Artist

Carl Belew

Genre: Country ,Nashville Sound/Countrypolitan
Origin: U.S.A
Listen on Coda
Although Carl Belew issued eight albums from 1960 to 1972, his lasting reputation centers on his songwriting, which drew covers from a wide range of performers such as Patsy Cline, Gene Vincent, and Andy Williams. An Oklahoma native born in 1931, he first entered the recording studio in 1955 and secured wider attention the following year through guest spots on the California radio programs Town Hall Party and The Cliffie Stone Show; in 1957 he appeared on the Louisiana Hayride.

Johnnie & Jack took Belew’s “Stop the World (And Let Me Off)” into the Top Ten during 1958, while Andy Williams reached the Top Five the next year with “Lonely Street,” a composition that became Belew’s signature number after later versions by Cline, Vincent, and Rex Allen, Jr. Still in 1959, he penned “Am I That Easy to Forget,” which actress Debbie Reynolds carried to a Top 40 pop placement and which Engelbert Humperdinck, Skeeter Davis, Don Gibson, Jim Reeves, and Leon Russell subsequently recorded; Belew’s own reading climbed to the Top Ten that same year.

His self-titled debut LP appeared in 1960, the year he also scored a Top 20 single with “Too Much to Lose.” A label shift two years later yielded another album under his own name, highlighted by the Top Ten entry “Hello Out There,” his final chart success of that magnitude. From 1964 through 1968 he released one album annually—Hello Out There, Am I That Easy to Forget?, Country Songs, Lonely Street, and Twelve Shades of Belew—before issuing the 1972 duet collection When My Baby Sings His Song with Betty Jean Robinson; his last single, “Welcome Back to My World,” surfaced in 1974.

Belew’s material remained in demand among other vocalists: Eddy Arnold topped the charts in 1965 with “What’s He Doing in My World,” and Jim Reeves enjoyed a posthumous hit in 1968 with “That’s When I See the Blues (In Your Pretty Brown Eyes).” “Stop the World (And Let Me Off)” reentered the Top 20 via Waylon Jennings in 1965 and Susan Raye in 1974. Belew succumbed to cancer on Halloween 1990 at age 59.

STUDY MATERIAL
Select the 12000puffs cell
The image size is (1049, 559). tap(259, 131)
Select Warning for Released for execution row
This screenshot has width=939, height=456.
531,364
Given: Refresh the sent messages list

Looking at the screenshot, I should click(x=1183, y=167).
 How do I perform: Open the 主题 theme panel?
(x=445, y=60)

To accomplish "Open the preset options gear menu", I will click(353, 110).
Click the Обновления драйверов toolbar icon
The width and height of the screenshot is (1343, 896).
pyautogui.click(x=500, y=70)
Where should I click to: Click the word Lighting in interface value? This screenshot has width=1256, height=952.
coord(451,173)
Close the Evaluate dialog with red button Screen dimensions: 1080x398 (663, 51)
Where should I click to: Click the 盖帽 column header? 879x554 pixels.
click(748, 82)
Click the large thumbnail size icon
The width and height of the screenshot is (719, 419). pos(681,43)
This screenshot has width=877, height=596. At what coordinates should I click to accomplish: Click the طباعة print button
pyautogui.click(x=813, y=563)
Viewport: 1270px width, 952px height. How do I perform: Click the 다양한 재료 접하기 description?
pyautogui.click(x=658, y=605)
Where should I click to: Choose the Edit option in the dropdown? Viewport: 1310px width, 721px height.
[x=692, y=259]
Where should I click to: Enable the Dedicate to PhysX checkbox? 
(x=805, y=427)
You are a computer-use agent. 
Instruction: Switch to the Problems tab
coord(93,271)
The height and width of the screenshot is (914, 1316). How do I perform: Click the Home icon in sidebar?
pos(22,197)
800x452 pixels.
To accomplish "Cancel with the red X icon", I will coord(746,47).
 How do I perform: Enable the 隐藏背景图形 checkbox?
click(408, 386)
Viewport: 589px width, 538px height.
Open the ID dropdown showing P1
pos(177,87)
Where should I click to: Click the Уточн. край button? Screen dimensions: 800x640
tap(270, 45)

HOW TO COMPLETE THIS TASK
What is the Spanish for this sentence from the Carl Belew biography: "Belew succumbed to cancer on Halloween 1990 at age 59."?

SOLVED EXERCISE
Belew sucumbió al cáncer en Halloween de 1990, a los 59 años.